March 13, 2014

Barcelona, Spain, March 13, 2014 – A new drug being developed for the treatment of a rare muscle wasting disease called sporadic inclusion body myositis (sIBM), and which is being investigated in sarcopenia in elderly patients, has also been shown to speed the recovery of muscle mass in young men whose muscles have atrophied as a result of wearing a cast.

In the study sponsored by Novartis, 24 healthy men who had one leg immobilized in a cast for two weeks received either placebo or a single dose of the drug bimagrumab (BYM338) upon cast removal. Over the following 12 weeks, assessments were conducted to determine thigh muscle volume, total lean body mass, muscle strength and side effects. In subjects receiving the drug, thigh muscle volume returned to pre-cast levels within four weeks of cast removal, compared to 12 weeks among those who received placebo. Side effects were mostly mild and all subjects completed the study.
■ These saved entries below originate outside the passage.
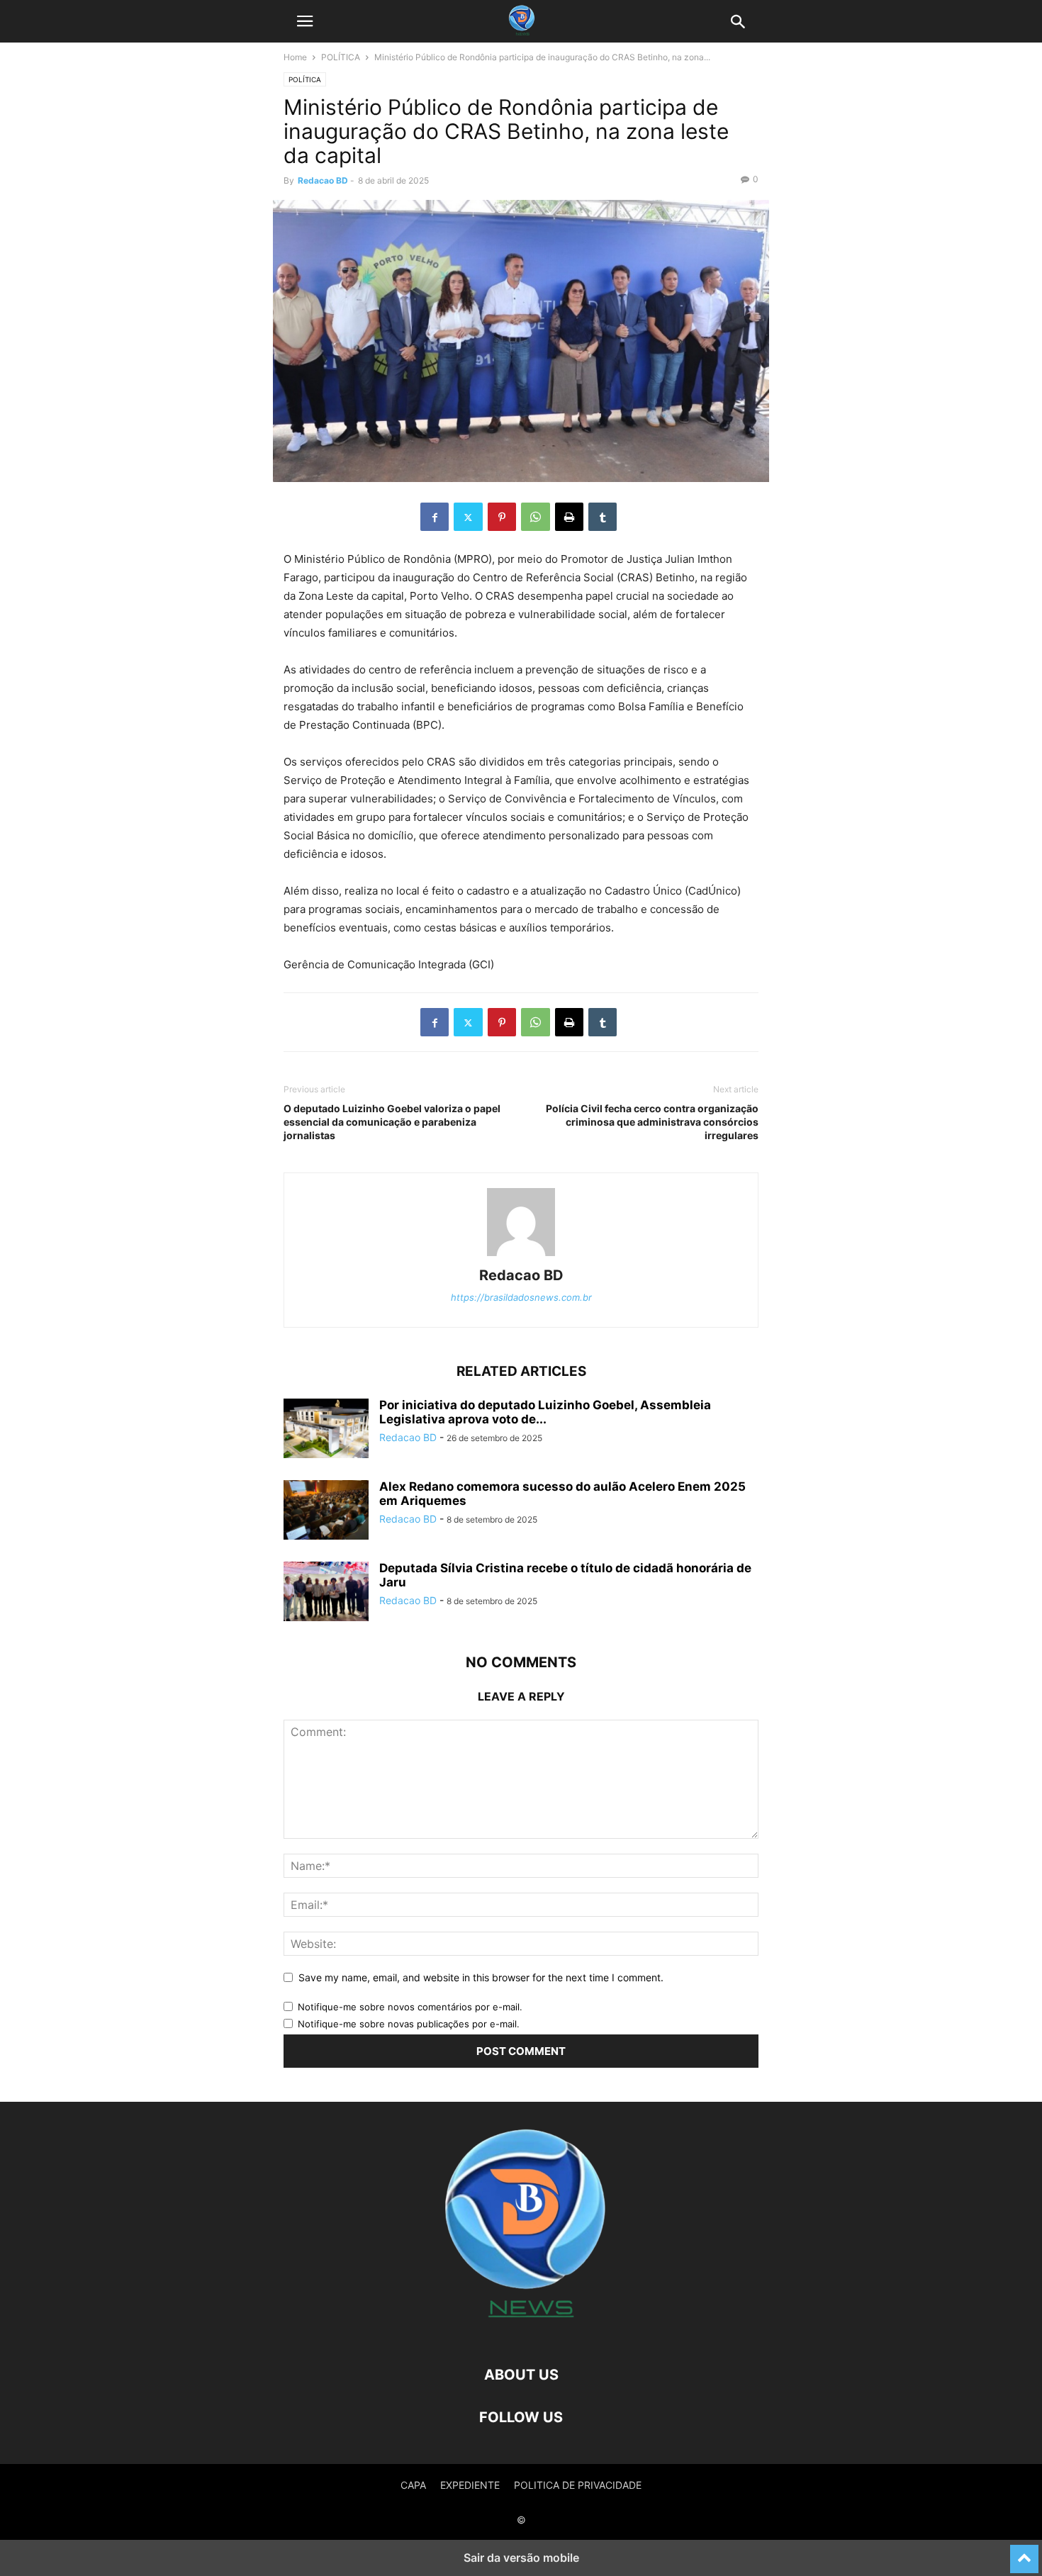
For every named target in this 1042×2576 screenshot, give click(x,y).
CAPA (413, 2485)
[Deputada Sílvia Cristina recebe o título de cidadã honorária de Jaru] (326, 1593)
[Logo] (521, 2332)
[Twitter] (468, 517)
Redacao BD (323, 180)
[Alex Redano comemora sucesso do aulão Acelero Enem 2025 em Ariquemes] (326, 1511)
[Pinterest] (502, 517)
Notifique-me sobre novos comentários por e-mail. (410, 2006)
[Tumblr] (602, 517)
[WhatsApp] (535, 517)
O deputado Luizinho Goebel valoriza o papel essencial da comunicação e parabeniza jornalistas (392, 1121)
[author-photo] (521, 1256)
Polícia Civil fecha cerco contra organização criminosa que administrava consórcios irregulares (652, 1121)
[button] (305, 21)
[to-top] (1024, 2552)
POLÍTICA (340, 57)
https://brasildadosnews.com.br (521, 1297)
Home (295, 57)
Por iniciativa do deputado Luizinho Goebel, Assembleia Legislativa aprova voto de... (545, 1412)
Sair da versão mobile (521, 2557)
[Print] (569, 517)
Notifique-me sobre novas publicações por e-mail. (409, 2023)
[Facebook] (434, 517)
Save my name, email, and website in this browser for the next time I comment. (480, 1977)
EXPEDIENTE (470, 2485)
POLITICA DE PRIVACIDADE (578, 2485)
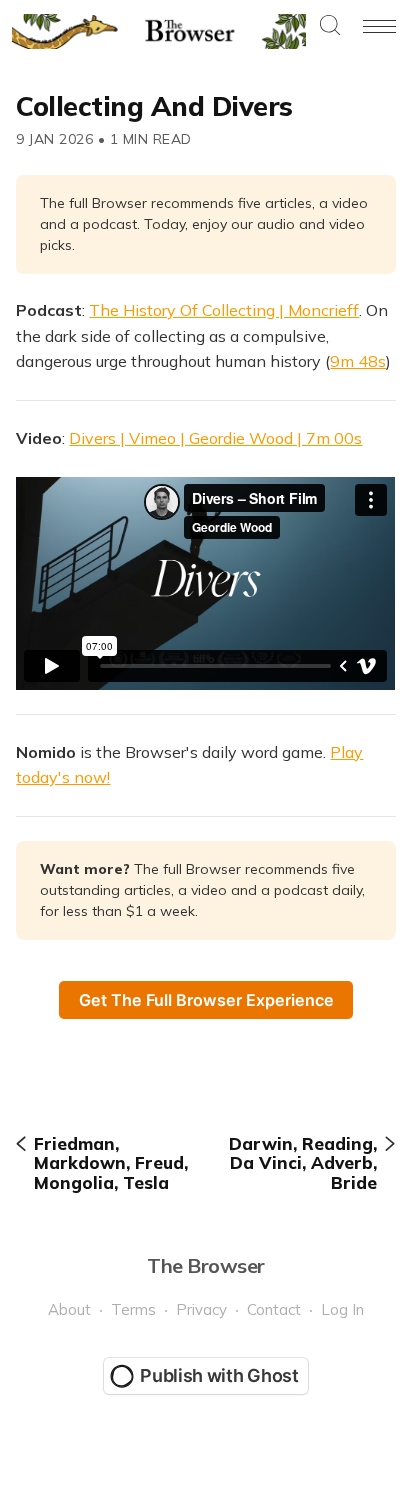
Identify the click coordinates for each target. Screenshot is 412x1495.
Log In (342, 1309)
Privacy (201, 1309)
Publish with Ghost (219, 1375)
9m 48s (358, 361)
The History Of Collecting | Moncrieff (224, 310)
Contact (274, 1309)
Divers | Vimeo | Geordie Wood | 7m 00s (215, 438)
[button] (330, 26)
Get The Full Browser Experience (206, 1000)
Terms (133, 1309)
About (69, 1309)
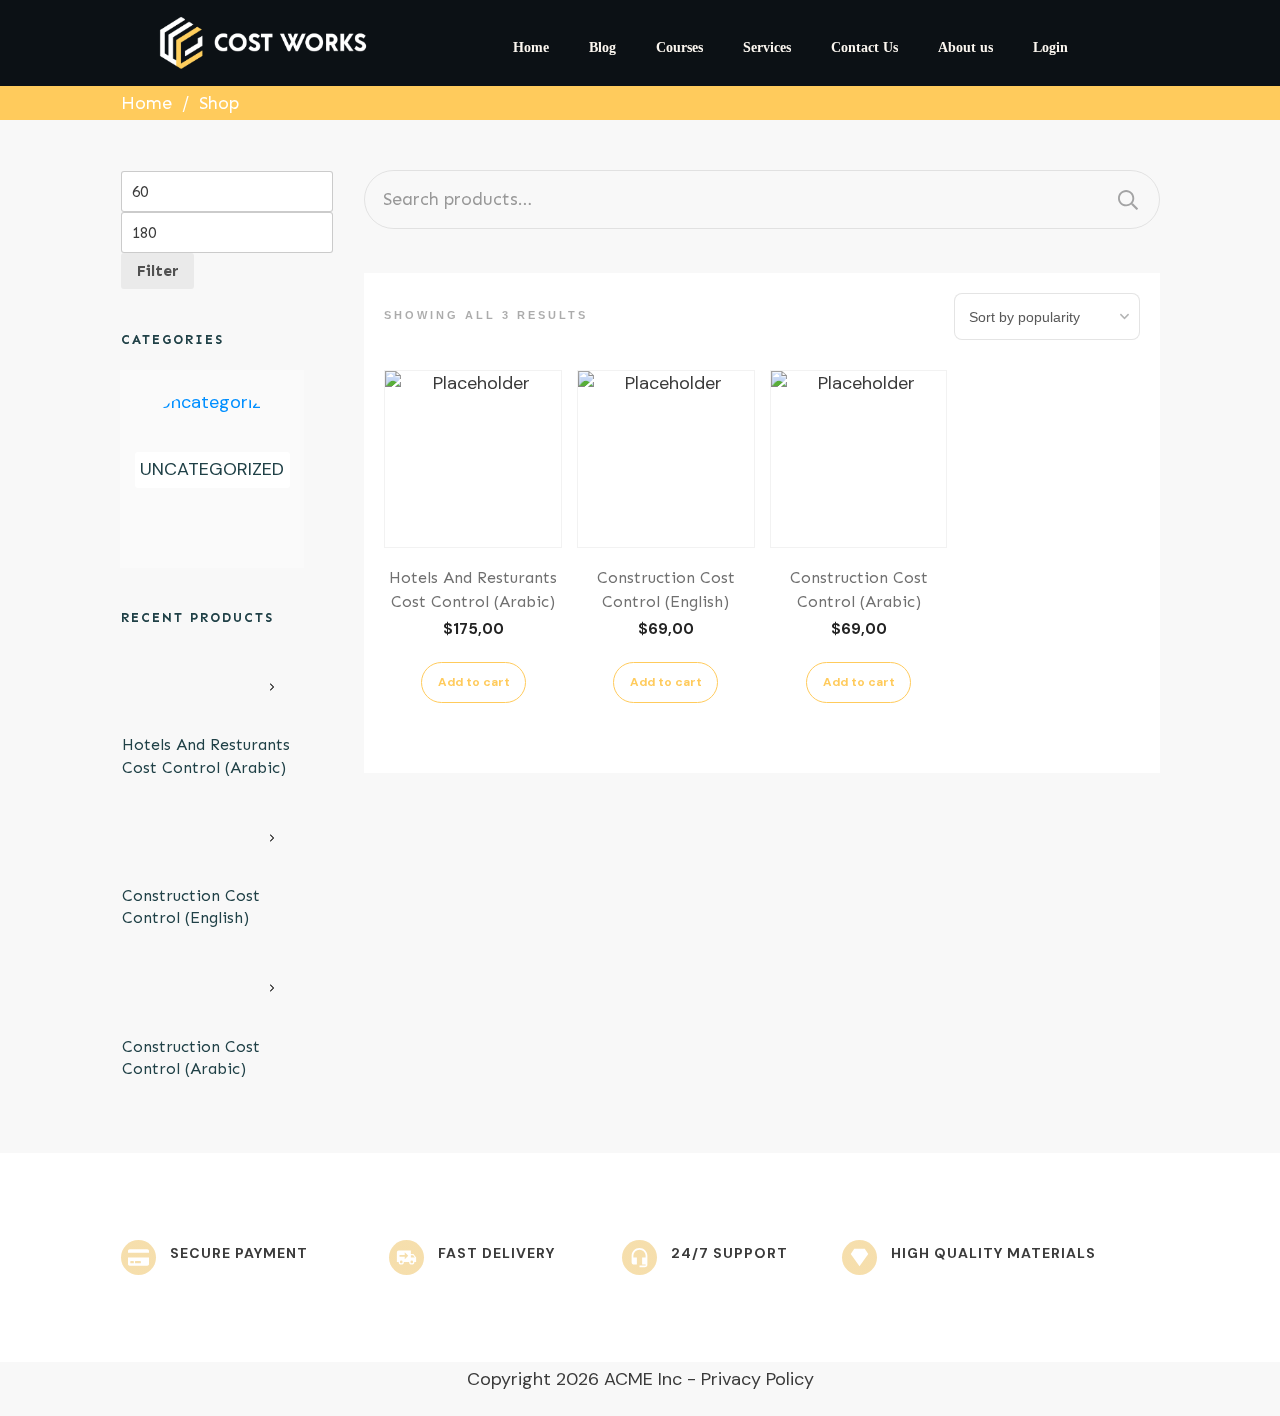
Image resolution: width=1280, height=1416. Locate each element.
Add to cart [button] (474, 682)
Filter (157, 270)
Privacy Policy (757, 1379)
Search (1128, 199)
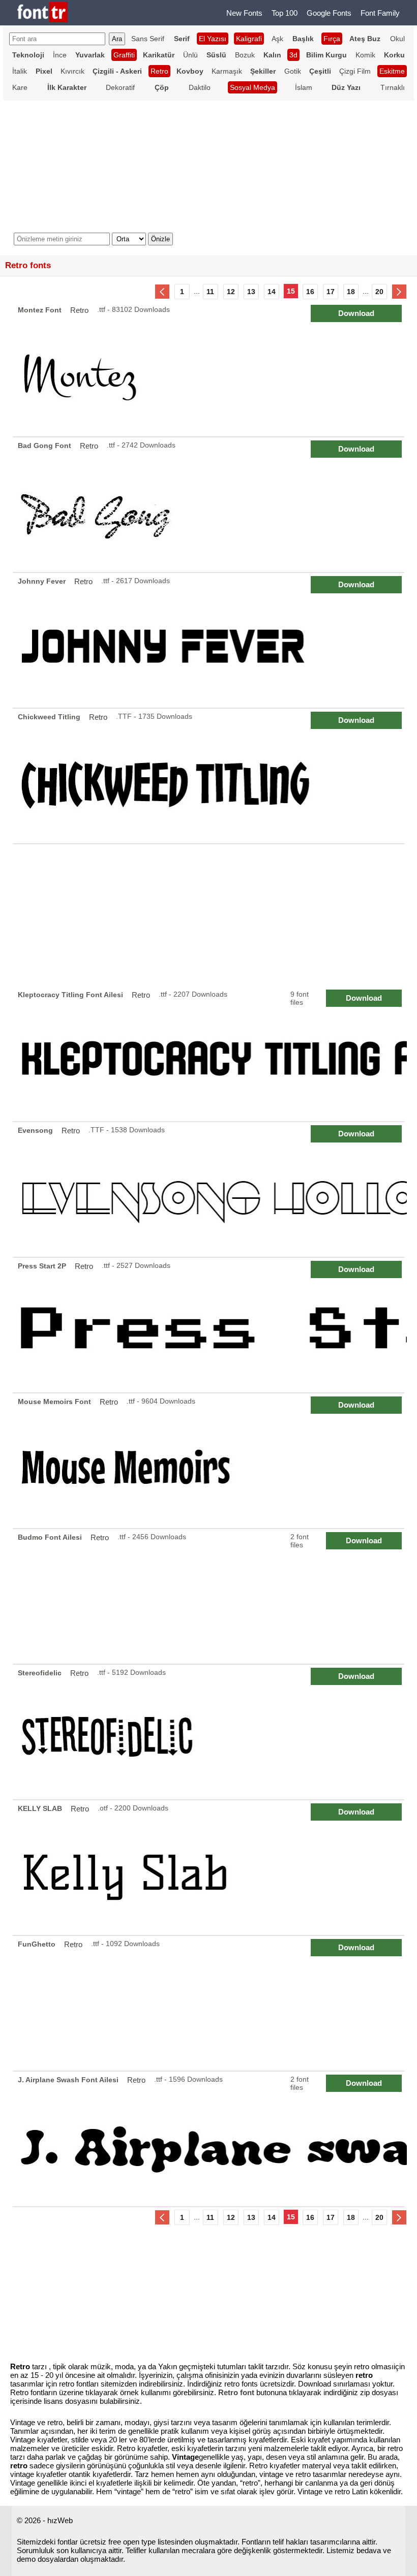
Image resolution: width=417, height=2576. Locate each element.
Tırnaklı (392, 87)
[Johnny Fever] (210, 640)
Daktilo (200, 87)
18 (351, 292)
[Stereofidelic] (210, 1732)
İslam (303, 87)
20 (379, 292)
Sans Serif (147, 39)
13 (251, 292)
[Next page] (399, 291)
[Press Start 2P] (210, 1325)
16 (310, 292)
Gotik (292, 71)
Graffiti (124, 55)
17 (330, 292)
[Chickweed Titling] (210, 776)
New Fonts (244, 13)
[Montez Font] (210, 369)
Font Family (380, 13)
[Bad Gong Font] (210, 504)
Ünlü (190, 55)
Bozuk (245, 55)
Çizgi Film (355, 71)
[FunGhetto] (210, 2003)
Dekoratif (120, 87)
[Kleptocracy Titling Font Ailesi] (210, 1053)
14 (271, 292)
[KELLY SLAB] (210, 1867)
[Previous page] (162, 291)
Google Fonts (329, 13)
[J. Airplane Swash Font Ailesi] (210, 2139)
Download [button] (356, 313)
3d (293, 55)
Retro (159, 71)
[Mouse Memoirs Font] (210, 1460)
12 (231, 292)
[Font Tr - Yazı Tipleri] (42, 13)
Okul (397, 39)
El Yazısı (212, 39)
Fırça (331, 39)
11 (210, 292)
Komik (365, 55)
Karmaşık (227, 71)
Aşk (277, 39)
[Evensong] (210, 1189)
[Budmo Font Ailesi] (210, 1596)
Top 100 (284, 13)
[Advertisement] (208, 915)
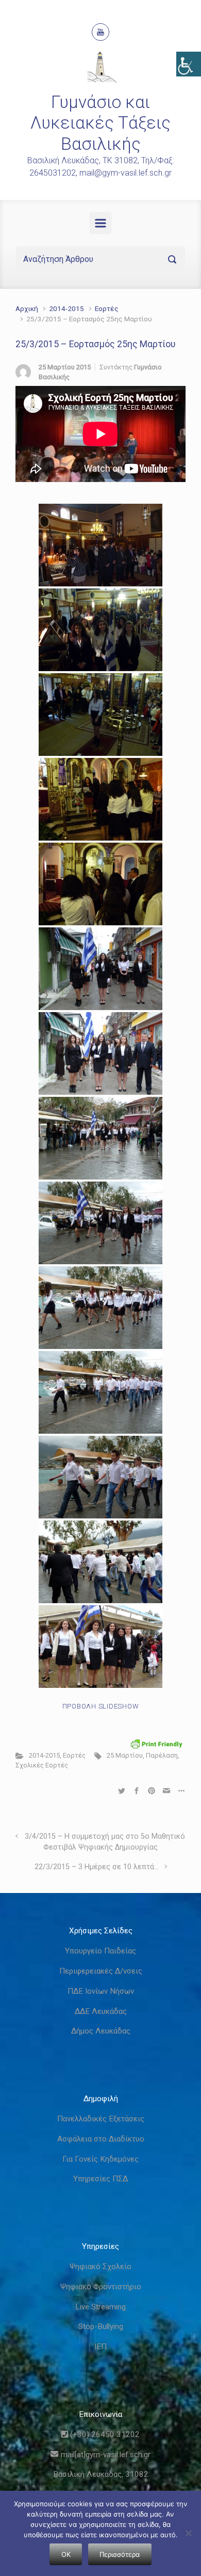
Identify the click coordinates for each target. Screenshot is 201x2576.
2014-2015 (66, 308)
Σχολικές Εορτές (41, 1765)
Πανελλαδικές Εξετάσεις (100, 2118)
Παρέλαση (162, 1755)
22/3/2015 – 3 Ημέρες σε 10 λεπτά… (97, 1867)
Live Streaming (100, 2306)
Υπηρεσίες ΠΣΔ (100, 2178)
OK (66, 2554)
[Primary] (100, 223)
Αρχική (26, 308)
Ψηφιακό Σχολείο (100, 2266)
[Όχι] (188, 2533)
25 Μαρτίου (125, 1755)
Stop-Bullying (100, 2326)
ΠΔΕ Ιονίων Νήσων (101, 1991)
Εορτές (107, 308)
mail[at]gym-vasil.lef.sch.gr (104, 2454)
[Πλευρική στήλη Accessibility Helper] (188, 64)
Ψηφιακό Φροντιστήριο (100, 2286)
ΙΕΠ (100, 2346)
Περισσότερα (119, 2554)
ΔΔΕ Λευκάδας (101, 2011)
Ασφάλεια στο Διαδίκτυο (100, 2139)
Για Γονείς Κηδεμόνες (100, 2159)
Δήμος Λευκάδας (100, 2031)
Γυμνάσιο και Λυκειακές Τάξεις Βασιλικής (100, 123)
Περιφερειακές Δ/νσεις (100, 1971)
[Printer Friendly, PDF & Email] (157, 1744)
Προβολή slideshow (100, 1706)
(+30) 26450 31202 (104, 2434)
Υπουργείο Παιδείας (100, 1951)
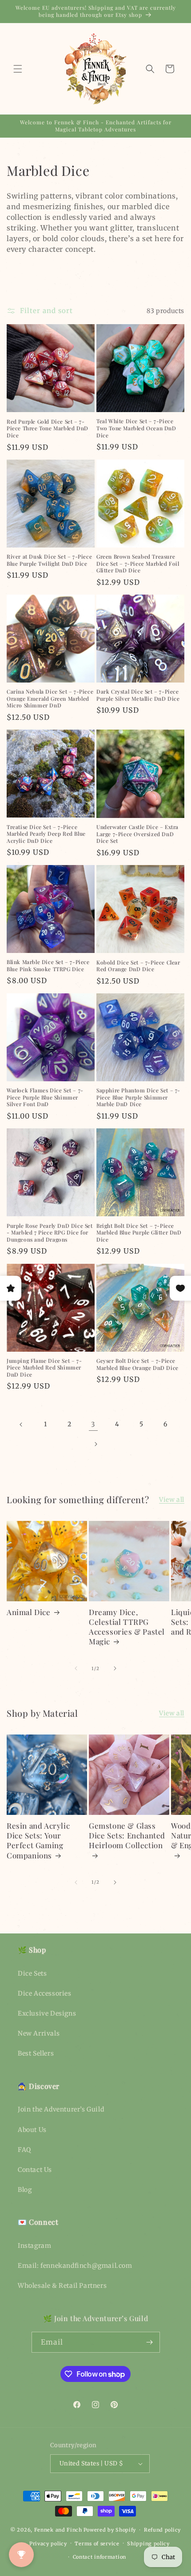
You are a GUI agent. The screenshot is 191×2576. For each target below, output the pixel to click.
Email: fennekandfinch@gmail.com (75, 2266)
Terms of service (97, 2543)
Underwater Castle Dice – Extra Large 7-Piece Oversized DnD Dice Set (137, 834)
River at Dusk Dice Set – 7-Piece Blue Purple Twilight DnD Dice (49, 560)
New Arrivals (39, 2033)
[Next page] (95, 1444)
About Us (32, 2130)
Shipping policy (148, 2543)
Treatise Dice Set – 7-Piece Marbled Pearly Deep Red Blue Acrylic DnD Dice (46, 834)
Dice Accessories (45, 1993)
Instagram (34, 2246)
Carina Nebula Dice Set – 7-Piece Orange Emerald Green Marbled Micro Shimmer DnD (50, 698)
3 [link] (93, 1424)
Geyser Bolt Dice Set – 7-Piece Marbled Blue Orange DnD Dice (137, 1364)
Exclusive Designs (47, 2013)
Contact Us (35, 2170)
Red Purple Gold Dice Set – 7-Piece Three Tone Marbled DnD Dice (47, 428)
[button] (18, 69)
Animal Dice (29, 1612)
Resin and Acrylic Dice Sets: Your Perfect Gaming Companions (38, 1840)
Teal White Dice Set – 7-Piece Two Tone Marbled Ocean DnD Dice (136, 428)
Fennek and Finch (58, 2530)
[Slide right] (115, 1668)
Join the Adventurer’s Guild (61, 2109)
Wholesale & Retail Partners (62, 2286)
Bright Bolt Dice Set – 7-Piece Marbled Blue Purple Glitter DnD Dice (139, 1233)
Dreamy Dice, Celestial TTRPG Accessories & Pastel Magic (127, 1626)
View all (171, 1500)
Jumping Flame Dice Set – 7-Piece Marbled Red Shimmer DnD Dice (44, 1367)
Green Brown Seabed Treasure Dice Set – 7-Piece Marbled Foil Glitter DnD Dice (137, 563)
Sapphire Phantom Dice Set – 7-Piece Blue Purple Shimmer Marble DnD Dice (138, 1097)
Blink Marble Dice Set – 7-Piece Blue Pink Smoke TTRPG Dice (48, 965)
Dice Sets (32, 1973)
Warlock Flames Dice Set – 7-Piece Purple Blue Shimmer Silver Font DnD (45, 1097)
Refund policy (162, 2530)
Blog (25, 2190)
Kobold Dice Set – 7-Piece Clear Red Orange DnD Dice (138, 966)
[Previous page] (21, 1424)
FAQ (24, 2150)
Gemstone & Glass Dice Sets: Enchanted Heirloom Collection (127, 1835)
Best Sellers (36, 2053)
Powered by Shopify (110, 2530)
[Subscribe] (149, 2342)
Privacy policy (48, 2543)
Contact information (99, 2557)
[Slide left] (76, 1668)
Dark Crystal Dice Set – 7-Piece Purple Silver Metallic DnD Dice (138, 695)
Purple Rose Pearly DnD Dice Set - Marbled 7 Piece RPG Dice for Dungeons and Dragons (50, 1233)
The research was presented at the International Conference on Frailty and Sarcopenia Research (ICFSR) in Barcelona, Spain.

Bimagrumab is a monoclonal antibody being developed by Novartis. It is an Investigational drug from a small study and has not been submitted for approval. Additional clinical trials and development are being conducted to understand its safety and efficacy. Laboratory studies have shown that bimagrumab stimulates muscle growth by binding to a receptor on muscle cells that normally binds a protein called myostatin, which inhibits muscle growth. The drug is being developed for the treatment of sIBM, and is also being investigated in age-related sarcopenia as well as other common muscle wasting conditions seen in patients with cancer, chronic obstructive pulmonary disease (COPD) and those on mechanical ventilators. The drug also recently received breakthrough therapy status from the FDA for the treatment of sIBM.

Sarcopenia, the age-related loss of muscle mass and strength contributes to an elevated risk of disability and loss of function in the elderly. Despite the fact that it is one of the most striking features of aging and affects up to 40% of people over the age of 60, there remain many unanswered questions about its causes and how to treat it. Clinical and basic research aimed at identifying the underlying mechanisms were featured throughout the ICFSR. This bimagrumab trial provides both a path forward for treatment and clues about mechanism, said Marco Pahor, M.D., Director of the Institute on Aging at the University of Florida College of Medicine. “These results suggest that regulation of myostatin expression is involved in the development of human sarcopenia.”